DATA EXCERPTS Start Marker

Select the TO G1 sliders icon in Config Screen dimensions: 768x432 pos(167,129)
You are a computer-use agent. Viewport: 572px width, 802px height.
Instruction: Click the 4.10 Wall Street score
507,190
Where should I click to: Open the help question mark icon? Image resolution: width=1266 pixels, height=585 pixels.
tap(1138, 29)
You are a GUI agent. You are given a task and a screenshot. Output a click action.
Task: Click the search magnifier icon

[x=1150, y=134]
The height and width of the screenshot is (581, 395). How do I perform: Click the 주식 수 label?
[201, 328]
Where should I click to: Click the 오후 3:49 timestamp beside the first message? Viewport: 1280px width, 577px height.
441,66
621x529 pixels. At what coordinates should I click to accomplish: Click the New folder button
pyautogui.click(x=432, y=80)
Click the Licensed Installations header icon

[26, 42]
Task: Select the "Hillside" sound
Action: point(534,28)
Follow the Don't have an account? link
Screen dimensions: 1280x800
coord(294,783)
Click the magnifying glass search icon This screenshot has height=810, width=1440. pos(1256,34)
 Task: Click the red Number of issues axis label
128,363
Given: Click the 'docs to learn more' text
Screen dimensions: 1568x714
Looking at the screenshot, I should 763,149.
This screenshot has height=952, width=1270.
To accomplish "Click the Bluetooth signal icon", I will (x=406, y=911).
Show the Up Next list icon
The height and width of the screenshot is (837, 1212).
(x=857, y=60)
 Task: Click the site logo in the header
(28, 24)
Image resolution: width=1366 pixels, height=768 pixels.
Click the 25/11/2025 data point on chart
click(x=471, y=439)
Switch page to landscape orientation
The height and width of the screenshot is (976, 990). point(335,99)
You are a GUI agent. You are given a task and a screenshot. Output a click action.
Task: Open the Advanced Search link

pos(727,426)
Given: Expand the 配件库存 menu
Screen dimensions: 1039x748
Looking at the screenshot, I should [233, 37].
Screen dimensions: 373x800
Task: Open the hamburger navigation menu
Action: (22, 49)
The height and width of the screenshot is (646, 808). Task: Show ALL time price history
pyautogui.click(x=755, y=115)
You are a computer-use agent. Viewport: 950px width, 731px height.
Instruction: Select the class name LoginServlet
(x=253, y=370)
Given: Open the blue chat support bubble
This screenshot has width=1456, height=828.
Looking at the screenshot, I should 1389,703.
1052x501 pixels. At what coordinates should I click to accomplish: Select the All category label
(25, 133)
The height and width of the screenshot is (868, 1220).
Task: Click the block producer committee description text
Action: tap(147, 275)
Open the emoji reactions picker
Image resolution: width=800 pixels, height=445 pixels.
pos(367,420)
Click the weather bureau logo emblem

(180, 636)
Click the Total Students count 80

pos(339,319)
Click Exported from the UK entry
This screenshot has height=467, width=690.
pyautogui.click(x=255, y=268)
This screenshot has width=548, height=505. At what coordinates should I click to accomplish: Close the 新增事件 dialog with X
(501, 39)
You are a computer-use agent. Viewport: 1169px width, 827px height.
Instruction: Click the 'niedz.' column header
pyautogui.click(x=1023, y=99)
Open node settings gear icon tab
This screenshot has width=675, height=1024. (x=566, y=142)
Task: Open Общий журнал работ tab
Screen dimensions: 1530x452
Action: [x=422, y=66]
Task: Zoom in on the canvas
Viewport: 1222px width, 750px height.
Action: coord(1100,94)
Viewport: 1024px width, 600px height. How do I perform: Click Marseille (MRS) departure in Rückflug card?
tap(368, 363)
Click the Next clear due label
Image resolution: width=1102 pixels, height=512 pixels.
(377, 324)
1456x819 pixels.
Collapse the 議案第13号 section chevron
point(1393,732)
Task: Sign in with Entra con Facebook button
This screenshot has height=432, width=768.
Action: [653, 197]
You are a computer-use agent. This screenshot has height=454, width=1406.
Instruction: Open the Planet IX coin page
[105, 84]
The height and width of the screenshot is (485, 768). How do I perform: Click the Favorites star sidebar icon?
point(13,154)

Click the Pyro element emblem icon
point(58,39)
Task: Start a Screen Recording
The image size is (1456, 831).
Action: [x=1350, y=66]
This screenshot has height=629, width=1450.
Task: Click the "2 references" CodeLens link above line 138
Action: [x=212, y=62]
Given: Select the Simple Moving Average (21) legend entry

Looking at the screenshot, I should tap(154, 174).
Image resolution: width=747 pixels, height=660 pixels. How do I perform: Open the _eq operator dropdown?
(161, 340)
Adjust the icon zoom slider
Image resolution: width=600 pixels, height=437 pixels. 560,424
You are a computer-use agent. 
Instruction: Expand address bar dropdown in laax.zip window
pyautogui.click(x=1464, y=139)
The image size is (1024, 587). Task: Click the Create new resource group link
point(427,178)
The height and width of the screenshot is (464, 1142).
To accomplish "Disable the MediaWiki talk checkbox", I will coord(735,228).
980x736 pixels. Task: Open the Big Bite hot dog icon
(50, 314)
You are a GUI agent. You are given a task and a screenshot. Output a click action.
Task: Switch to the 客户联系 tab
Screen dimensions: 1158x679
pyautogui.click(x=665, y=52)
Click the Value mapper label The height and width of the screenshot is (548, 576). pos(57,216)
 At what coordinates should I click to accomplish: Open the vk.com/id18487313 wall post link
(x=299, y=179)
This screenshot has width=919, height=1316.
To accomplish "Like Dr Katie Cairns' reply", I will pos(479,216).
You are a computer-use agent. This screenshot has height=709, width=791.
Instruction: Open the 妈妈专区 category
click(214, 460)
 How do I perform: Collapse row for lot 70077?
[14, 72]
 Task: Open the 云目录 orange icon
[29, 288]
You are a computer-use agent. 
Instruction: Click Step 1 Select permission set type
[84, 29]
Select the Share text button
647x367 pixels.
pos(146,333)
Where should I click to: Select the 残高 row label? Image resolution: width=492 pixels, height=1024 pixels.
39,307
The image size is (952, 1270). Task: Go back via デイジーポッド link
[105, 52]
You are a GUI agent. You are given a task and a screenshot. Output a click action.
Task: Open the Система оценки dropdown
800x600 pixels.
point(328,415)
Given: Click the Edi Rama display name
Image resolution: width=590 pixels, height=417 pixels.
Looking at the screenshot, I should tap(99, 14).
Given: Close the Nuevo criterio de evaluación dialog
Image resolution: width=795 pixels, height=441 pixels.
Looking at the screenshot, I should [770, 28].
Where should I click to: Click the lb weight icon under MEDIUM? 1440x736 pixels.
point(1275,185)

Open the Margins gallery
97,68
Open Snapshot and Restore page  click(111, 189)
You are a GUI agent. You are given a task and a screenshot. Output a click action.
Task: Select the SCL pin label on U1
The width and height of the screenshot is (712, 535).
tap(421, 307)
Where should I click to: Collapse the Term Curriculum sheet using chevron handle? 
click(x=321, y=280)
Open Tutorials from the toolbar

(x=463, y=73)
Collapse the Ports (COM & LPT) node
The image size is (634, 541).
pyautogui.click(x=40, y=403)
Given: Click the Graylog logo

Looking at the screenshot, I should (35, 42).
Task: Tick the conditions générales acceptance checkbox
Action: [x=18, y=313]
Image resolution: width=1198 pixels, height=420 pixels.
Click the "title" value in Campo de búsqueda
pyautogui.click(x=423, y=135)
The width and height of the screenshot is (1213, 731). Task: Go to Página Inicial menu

DATA EXCERPTS End Marker

- **PROMPT**
Show each line in the entries that holds the string "will".

- **EXERCISE SOLUTION**
To accomplish "Click the Bluetooth signal icon", I will (x=406, y=911).
To accomplish "Disable the MediaWiki talk checkbox", I will coord(735,228).
To accomplish "Like Dr Katie Cairns' reply", I will pos(479,216).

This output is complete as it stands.